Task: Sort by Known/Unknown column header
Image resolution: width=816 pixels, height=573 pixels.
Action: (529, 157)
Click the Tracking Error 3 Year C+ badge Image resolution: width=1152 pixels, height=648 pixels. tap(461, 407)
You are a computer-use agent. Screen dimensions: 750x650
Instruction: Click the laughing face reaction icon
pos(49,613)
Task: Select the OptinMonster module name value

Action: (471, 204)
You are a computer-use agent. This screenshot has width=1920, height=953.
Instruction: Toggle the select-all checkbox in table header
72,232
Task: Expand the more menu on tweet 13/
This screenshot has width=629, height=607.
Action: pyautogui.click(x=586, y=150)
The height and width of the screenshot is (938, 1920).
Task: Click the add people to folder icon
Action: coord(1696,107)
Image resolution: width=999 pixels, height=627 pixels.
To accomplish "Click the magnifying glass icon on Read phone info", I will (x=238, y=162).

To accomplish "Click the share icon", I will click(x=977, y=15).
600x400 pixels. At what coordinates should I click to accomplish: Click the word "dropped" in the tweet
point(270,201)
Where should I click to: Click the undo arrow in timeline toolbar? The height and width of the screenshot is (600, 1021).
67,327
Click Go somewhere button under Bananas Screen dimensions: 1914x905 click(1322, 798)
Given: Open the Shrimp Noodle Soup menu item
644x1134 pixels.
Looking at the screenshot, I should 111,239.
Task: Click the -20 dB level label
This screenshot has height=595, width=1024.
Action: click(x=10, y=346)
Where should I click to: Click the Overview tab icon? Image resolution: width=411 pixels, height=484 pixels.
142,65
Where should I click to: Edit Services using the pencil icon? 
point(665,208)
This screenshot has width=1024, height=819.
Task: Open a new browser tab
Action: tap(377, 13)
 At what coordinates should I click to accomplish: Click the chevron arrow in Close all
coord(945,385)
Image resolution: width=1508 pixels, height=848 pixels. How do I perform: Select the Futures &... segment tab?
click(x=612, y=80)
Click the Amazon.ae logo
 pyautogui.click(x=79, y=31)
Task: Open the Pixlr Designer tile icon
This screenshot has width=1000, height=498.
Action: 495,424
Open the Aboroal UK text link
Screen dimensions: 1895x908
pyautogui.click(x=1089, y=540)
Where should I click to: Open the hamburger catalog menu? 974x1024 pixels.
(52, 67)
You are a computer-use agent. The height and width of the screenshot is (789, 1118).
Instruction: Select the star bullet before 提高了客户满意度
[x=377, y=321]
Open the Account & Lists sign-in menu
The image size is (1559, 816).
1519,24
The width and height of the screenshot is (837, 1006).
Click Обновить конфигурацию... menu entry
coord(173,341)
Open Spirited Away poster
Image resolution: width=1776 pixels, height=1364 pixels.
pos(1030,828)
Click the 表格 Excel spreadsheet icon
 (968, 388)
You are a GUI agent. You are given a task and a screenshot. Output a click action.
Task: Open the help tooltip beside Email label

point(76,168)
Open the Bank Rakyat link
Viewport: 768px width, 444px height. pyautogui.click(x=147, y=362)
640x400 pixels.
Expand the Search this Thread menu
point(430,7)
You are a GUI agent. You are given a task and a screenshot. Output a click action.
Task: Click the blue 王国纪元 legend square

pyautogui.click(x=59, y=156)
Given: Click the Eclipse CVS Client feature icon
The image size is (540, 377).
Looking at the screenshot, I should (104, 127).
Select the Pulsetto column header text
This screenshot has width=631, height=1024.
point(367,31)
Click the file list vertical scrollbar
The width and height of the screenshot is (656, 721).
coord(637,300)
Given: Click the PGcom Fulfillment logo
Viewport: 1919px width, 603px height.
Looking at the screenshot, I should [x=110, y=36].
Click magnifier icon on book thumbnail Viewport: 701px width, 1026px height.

####

From the line that contains "640x400 pixels." through the end of the records above, print every line exactly and nothing else.

Exercise result:
640x400 pixels.
Expand the Search this Thread menu
point(430,7)
You are a GUI agent. You are given a task and a screenshot. Output a click action.
Task: Click the blue 王国纪元 legend square

pyautogui.click(x=59, y=156)
Given: Click the Eclipse CVS Client feature icon
The image size is (540, 377).
Looking at the screenshot, I should (104, 127).
Select the Pulsetto column header text
This screenshot has width=631, height=1024.
point(367,31)
Click the file list vertical scrollbar
The width and height of the screenshot is (656, 721).
coord(637,300)
Given: Click the PGcom Fulfillment logo
Viewport: 1919px width, 603px height.
Looking at the screenshot, I should [x=110, y=36].
Click magnifier icon on book thumbnail Viewport: 701px width, 1026px height.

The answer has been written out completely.